The drain is often connected to a storm sewer, or combined sanitary and storm sewer, system provided by a local municipality that can channel the storm water from the roof to a treatment facility or point of discharge. The treatment facility treats the combined storm water and sewage (sewage/water) for safe discharge into the environment, or for use by local citizens. If the sewage/water collected in the sewage system exceeds the treatment capacity of the treatment facility, the sewage/water in the system must be stored until the treatment facility can treat it, or be released untreated into the environment. Unfortunately, releasing untreated sewage/water can cause health problems for the local citizens, and may result in fines from local, state, and federal environmental agencies.
A variety of methods can be employed by the municipalities to avoid releasing untreated sewage/water into the environment. As discussed above, the sewage/water can be stored until the treatment facility can treat it. In one municipality, sewage/water storage facilities, such as tunnels bored in bedrock beneath the municipality's surface was created. However, this method is expensive, and not always an efficient use of taxpayer's dollars in view of the expected heavy rainfalls for a particular climate.
Another method includes increasing the capacity of the treatment facility to handle larger volumes of sewage/water.
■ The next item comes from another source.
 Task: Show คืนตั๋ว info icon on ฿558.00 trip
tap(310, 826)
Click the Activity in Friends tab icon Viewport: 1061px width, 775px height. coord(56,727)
However, as in building storage facilities for excess sewage/water, building larger facilities is expensive, and the rainfalls which require the larger capacity treatment facilities is an infrequent event which would result in the extra capacity being unused most of the time.
Another method includes shutting off or restricting the flow of storm water into the sewer system. Shutting off the flow of storm water and, arbitrarily restricting the flow of storm water, into the system can result in flooding which is destructive to citizens property and dangerous to the citizens. Restricting the flow of storm water at specific entry points into the system, however, can be an inexpensive and effective way to store storm water until capacity at the treatment facility can accommodate the stored stormed water combined with sewage.
One group of entry points that can be restricted, under specific conditions, without detriment, is roof drains on flat roofs. This method can be accomplished through legislation that requires building owners to restrict the flow of water into roof drains. The storm water collected on the roof can be slowly drained into the sewer system without causing surcharging of the sewer system or flooding on the ground. Collecting storm water on a roof, however, has limitations. Roofs are typically designed to have at least a minimum structural capacity to support an anticipated live roof load that consists of rain, snow, and the like. If the volume of storm water stored on the roof exceeds the structural capacity of the roof, the roof could collapse. Roof drains are typically designed to quickly drain water off of the roof. Fortunately, typical building codes require roofs to have sufficient structural capacity that can support a substantial volume of water in addition to a secondary drain that is independent of the roof drain.
Flow restrictors are available which restrict the flow of storm water into a drain, such as the flow restrictor disclosed in U.S. Pat. No. 3,357,561. This flow restrictor is fixed to a drain sump and is enclosed by a debris guard. The restrictor has a plurality of notches that define a free area that is smaller than the free area of the drain pipe to restrict the flow of water into the drain. As a result, the flow of water into the drain is less than the maximum flow capacity of the drain pipe it is connected to.
The flow restrictor disclosed in U.S. Pat. No. 3,357,561 forms part of the drain assembly that must be at least partially disassembled to change or remove the flow restrictor. Because this type of drain assembly is manufacturer specific, the flow control portion of one drain assembly is not compatible with a drain assembly provided by a different manufacturer. As a result, if a flow restrictor is required for an existing drain, the entire drain assembly must be replaced. Replacing the drain assembly requires disassembling the existing drain, and often requires replacing the sump with a new sump that can accommodate the flow restrictor. Replacing a sump requires breaking the seal between the sump and the roof material. This can often result in leaks if the seal to the new sump is not properly installed, and may void roof warranties. Moreover, disassembling the old drain can be time consuming and expensive. Accordingly, a need exists for a flow restrictor which universally fits all roof drains, and does not require disassembling or replacing an existing drain.